The Florida accountant-client privilege can be claimed by:
  • the client;
  • a guardian or conservator of the client;
  • the personal representative of a deceased client;
  • a successor, assignee, trustee in dissolution, or any similar representative of an organization, corporation, or association or other entity, either public or private, regardless of whether it still exists; or
  • the accountant, but only on behalf of the client. The accountant's authority to claim the privilege is presumed in the absence of contrary evidence.10

Thus, Florida's privilege expressly protects discovery requests addressed to the client as well as the accountant.

California's evidentiary privilege is similarly broad. It mirrors the protections provided by the state's attorney-client privilege and references the federal tax practitioner privilege. California's privilege provides that "with respect to tax advice, the protections of confidentiality that apply to a communication between a client and an attorney . . . also shall apply to a communication between a taxpayer and a federally authorized tax practitioner to the extent the communication would be considered a privileged communication if it were between a client and an attorney."11 Tax advice is defined as "advice given by an individual with respect to a state tax matter, which may include federal tax advice if it relates to the state tax matter."12

States With Confidentiality Statutes

Other states have enacted statutes providing that documents prepared by accountants for their clients are confidential communications.13 These statutes generally are found in the business and occupation section of a state's code.

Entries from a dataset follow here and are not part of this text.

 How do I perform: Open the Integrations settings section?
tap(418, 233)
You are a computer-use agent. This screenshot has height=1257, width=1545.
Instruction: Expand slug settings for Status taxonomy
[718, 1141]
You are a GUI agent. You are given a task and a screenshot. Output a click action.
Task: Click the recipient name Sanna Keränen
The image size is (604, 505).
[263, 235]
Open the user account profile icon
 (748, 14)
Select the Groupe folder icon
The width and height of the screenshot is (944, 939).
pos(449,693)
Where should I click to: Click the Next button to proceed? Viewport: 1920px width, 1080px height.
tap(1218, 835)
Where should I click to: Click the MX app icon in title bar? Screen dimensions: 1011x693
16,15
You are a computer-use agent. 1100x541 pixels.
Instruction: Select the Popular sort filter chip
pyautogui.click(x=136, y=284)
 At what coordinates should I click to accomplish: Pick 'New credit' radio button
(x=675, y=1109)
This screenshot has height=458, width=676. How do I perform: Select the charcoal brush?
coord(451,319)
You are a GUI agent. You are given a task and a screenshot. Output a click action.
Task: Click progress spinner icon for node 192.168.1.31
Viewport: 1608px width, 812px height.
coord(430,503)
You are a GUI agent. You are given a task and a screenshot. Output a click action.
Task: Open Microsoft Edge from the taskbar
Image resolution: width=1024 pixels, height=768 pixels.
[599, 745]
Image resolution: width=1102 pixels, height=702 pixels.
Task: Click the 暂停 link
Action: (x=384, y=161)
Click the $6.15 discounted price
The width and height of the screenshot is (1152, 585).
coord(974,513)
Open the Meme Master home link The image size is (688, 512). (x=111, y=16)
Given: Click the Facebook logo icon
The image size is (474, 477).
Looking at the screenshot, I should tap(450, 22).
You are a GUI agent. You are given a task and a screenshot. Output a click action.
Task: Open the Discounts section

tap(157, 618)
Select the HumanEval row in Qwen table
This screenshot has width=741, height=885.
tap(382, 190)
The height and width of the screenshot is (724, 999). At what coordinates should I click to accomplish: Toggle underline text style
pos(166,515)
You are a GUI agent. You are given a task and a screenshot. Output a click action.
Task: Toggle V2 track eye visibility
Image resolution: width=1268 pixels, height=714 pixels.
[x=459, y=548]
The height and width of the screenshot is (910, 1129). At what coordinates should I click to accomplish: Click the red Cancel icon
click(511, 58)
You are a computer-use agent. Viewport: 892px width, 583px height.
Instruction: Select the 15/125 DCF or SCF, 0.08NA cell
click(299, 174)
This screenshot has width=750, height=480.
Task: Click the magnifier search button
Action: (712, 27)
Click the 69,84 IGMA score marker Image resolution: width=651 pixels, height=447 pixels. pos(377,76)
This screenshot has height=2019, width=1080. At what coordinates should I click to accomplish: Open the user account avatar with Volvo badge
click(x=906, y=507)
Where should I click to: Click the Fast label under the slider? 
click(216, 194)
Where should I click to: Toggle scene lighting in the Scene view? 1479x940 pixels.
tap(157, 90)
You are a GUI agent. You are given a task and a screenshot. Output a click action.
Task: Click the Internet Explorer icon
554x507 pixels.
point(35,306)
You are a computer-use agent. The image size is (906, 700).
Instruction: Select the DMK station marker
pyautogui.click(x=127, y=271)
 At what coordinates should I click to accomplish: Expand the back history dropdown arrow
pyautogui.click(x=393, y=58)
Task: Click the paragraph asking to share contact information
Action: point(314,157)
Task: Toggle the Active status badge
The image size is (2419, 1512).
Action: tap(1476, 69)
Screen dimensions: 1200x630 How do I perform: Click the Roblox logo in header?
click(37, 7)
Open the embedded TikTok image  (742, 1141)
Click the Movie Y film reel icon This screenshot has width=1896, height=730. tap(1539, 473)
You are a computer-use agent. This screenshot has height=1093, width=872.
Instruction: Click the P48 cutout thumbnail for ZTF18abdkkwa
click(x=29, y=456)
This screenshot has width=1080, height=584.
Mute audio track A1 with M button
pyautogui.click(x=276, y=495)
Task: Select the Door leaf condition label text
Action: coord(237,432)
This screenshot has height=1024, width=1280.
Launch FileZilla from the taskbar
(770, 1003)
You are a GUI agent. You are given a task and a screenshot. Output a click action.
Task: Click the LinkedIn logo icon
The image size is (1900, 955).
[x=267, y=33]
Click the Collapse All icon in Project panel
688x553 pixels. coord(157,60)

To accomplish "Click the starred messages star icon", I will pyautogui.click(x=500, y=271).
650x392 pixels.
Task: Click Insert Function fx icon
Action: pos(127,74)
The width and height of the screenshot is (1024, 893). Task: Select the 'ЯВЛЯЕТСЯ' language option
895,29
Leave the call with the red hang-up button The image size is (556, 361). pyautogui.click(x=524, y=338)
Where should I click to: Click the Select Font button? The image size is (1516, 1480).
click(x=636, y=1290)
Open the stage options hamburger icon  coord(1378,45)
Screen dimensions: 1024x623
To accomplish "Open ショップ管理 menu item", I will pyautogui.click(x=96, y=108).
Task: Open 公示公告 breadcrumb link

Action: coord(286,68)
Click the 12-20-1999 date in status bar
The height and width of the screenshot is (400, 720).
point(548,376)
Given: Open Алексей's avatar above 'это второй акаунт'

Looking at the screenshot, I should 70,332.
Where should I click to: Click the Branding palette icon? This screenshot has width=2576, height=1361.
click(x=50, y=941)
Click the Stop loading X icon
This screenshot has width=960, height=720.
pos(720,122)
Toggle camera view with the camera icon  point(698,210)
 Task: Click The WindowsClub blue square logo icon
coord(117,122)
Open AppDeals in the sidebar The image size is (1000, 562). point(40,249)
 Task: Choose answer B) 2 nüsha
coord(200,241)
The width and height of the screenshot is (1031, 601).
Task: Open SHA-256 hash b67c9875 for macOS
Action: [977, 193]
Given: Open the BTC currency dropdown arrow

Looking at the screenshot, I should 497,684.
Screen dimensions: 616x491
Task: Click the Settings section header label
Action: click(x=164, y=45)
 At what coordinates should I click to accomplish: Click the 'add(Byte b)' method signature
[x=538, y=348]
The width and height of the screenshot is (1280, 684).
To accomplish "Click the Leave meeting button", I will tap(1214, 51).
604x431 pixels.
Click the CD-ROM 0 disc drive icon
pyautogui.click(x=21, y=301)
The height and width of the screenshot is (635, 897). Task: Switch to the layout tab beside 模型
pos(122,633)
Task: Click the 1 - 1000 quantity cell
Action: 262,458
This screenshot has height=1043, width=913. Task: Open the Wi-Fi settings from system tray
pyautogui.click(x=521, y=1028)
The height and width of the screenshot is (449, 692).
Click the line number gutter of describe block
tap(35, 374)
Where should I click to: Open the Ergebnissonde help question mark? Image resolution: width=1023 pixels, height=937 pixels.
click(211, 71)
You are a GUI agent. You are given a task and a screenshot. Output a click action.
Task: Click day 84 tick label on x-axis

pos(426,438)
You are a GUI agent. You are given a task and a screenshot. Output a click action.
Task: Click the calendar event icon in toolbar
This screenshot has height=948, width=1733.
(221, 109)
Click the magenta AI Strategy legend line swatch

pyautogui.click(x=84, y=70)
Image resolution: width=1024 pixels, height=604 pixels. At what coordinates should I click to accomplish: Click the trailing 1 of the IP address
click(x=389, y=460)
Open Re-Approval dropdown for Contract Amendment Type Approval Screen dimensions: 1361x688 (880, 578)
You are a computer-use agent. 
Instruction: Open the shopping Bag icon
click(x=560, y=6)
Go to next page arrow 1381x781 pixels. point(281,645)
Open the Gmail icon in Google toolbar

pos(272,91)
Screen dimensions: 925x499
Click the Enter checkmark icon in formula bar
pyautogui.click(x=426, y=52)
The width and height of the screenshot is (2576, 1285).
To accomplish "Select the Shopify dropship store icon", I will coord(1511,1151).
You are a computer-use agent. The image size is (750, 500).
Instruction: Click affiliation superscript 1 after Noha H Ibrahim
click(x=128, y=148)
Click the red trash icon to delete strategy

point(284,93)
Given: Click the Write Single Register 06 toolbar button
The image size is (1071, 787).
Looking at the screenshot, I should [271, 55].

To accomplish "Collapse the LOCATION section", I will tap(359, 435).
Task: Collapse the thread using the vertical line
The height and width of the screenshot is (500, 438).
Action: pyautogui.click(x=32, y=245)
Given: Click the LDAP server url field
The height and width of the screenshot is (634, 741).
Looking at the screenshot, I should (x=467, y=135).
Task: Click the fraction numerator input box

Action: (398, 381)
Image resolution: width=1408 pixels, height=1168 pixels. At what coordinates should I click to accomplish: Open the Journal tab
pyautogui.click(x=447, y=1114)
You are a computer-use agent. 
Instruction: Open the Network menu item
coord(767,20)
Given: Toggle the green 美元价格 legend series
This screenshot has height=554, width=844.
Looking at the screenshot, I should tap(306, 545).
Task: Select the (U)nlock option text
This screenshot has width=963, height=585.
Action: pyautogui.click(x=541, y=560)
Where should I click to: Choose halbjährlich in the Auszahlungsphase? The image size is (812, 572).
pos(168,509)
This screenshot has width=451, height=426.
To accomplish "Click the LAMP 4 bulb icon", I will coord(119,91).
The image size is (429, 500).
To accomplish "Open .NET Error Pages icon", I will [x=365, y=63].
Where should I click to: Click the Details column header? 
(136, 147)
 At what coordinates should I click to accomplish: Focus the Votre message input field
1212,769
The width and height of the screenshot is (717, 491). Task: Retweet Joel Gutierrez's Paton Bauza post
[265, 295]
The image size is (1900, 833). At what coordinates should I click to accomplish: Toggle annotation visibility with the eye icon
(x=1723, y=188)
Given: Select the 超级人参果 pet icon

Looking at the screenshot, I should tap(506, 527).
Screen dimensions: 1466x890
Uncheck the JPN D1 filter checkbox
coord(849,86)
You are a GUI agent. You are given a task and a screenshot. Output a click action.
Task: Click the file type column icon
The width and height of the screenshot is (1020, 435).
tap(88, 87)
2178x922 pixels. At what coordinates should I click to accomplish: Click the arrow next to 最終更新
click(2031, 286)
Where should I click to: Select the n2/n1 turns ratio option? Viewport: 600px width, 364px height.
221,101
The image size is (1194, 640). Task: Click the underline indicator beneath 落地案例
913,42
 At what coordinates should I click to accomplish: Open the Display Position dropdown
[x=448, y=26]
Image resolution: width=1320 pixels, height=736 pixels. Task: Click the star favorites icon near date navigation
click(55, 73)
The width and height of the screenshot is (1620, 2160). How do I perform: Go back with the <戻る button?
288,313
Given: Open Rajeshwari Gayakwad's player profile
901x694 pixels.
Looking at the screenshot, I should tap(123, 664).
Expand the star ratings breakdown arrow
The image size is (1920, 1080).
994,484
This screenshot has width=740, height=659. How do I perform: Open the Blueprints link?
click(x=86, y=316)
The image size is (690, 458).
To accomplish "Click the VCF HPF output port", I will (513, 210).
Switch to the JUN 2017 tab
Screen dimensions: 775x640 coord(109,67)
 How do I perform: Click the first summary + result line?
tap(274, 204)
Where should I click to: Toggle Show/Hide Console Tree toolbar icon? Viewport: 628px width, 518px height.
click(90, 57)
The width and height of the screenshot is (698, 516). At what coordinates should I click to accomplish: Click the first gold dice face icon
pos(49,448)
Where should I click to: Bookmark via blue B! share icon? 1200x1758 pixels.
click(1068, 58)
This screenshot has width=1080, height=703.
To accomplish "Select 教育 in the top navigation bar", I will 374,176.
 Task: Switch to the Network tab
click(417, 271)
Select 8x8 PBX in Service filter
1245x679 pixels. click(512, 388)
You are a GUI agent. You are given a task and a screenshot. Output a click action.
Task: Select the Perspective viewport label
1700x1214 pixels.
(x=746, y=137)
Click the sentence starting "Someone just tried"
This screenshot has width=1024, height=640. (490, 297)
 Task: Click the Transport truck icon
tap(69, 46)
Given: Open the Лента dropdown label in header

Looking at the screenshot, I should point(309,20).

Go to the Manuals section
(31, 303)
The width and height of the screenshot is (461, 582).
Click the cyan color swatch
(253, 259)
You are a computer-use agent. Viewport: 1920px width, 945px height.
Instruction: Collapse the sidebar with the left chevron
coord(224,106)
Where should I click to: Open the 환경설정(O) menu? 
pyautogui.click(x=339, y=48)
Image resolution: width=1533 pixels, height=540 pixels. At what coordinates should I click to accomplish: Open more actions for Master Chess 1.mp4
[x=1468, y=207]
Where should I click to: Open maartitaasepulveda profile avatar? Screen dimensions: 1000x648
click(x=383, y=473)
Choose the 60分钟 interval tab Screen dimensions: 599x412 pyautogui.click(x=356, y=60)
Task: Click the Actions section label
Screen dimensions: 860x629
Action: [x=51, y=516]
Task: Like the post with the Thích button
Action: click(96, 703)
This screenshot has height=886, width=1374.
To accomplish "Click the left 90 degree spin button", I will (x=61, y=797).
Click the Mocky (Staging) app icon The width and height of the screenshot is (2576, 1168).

Among states with this type of confidentiality language, there is significant diversity in the statutory language used and whether a strong or weak a argument exists that the language establishes an evidentiary privilege. Sometimes these statutes do not explicitly state that those communications may be protected from discovery, and only state that accountants must keep those communications confidential. For example, Maine's law provides:

    Except by permission of the client engaging a licensee under this chapter, or the heirs, successors or personal representatives of that client, a licensee or any partner, officer, shareholder or employee of a licensee may not voluntarily disclose information communicated to the licensee, or any partner, officer, shareholder or employee of the licensee, by the client relating to, and in connection with, services rendered to the client by the licensee in the practice of public accountancy. That information must be considered confidential.14

Although that language broadly describes the accountant's obligation to keep client information confidential, it arguably falls short of creating an evidentiary privilege, particularly if the discovery request is directed to the client. Further, the language "may not voluntarily disclose" does not address how an accountant must respond if compelled or required to disclose that information to a court.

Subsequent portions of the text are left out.